A deal that would both stabilize Citi Bike and create the opportunity to expand the popular New York City bikeshare program is taking shape.
Recently in June, Mayor Bill de Blasio’s administration, a company called REQX Ventures and Alta Bicycle Share, the system’s troubled operator, agreed on the broad outlines of an agreement, according to two knowledgeable sources.
According to the terms of that still-tentative agreement, REQX Ventures, a company run by individuals affiliated with Equinox and Related Companies (the real estate company that owns Equinox) would buy at least 51-percent of the Portland-based company.
That would effectively give REQX control over bike-share operations not only in New York City, but also in Toronto, Chicago, Columbus, Chattanooga, Boston, the Bay Area, Washington and Melbourne, Australia.
It would also help resurrect a system that has lost millions of dollars over the course of its short existence, thanks to bad software, Hurricane Sandy and the sheer scope of running the largest bike-share system in the country, one with more than 100,000 annual members and more than 14 million miles on its odometer.
In New York City, where bike-share users now pay $95 for an annual membership and $9.95 for a day pass, REQX would have the freedom to raise rates without city approval, though the contract might include some sort of percent-per-year cap on the size of those hikes.
Public housing residents and some credit union members would retain access to a discounted rate of $60 per year.
REQX would install new software and use the money derived from rate hikes to stabilize the system’s finances, and also perhaps expand it, said the sources.

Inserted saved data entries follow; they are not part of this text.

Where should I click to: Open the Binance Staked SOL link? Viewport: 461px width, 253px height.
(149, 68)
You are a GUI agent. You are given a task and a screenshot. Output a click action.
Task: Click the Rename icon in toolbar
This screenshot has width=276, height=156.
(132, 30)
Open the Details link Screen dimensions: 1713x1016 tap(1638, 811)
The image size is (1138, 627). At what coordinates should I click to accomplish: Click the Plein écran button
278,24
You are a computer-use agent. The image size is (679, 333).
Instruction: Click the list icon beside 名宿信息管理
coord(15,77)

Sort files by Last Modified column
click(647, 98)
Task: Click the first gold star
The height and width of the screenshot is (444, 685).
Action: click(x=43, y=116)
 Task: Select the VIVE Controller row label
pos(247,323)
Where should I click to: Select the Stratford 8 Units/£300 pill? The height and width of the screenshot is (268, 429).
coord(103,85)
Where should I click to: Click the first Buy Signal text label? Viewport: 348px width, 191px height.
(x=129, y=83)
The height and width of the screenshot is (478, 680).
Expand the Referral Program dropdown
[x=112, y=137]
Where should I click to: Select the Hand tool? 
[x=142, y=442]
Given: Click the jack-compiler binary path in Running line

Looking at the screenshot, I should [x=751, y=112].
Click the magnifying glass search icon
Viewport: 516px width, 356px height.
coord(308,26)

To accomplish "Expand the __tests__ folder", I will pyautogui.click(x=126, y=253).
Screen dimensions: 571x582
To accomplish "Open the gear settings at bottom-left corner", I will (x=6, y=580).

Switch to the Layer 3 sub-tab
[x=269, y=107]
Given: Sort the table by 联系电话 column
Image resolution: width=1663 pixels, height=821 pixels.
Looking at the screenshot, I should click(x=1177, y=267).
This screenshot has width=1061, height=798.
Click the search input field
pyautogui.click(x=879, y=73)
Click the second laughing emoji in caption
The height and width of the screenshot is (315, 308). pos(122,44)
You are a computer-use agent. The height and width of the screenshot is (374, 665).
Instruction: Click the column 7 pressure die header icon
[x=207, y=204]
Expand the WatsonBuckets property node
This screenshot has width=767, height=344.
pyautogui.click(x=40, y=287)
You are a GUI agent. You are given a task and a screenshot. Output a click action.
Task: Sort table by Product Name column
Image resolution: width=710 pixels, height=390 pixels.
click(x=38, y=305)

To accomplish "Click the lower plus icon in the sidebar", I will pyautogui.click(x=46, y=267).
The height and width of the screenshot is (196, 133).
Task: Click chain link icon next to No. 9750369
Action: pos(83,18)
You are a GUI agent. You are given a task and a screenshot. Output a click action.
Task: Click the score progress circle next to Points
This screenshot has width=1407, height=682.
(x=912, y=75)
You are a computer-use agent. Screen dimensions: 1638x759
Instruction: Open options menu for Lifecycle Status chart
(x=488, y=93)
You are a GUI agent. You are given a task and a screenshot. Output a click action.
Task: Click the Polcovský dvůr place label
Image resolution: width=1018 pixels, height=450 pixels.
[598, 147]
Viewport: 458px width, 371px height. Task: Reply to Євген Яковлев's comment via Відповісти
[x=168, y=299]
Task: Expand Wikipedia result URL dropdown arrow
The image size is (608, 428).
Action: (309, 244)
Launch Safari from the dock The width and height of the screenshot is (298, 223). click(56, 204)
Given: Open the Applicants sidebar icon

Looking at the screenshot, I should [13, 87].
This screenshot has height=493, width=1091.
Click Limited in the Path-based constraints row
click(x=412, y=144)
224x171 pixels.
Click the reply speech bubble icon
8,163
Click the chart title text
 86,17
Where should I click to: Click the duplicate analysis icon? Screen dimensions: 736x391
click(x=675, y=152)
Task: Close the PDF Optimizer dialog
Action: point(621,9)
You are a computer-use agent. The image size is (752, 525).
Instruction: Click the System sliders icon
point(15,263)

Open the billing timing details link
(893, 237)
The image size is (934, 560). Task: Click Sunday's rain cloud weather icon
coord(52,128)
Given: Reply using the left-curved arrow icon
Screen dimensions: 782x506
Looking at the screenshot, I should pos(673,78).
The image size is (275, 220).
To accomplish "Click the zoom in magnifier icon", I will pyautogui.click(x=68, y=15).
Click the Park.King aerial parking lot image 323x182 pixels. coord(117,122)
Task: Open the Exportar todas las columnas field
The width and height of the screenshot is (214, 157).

At the moment, New York City’s bike share relies on private funding, via sponsorships from Citi, MasterCard and Goldman Sachs, as well as user fees.
De Blasio has said he wants to expand the program, but he has also ruled out investing additional public resources in a bike-share program that, while wildly popular with New Yorkers, has been troubled from the start.
When the city rolled out its long-anticipated, long-delayed, 6,000-bike Citi Bike program Memorial Day weekend last year, it soon became clear that the software was not up to snuff.
In the early weeks, about 10 percent of the system’s 330 stations failed every day, according to one analysis. Some riders couldn’t return their bikes to solar-powered stations on rainy days. Docking stations had trouble processing credit cards. When riders called Citi Bike’s help line, they experienced inordinate wait times.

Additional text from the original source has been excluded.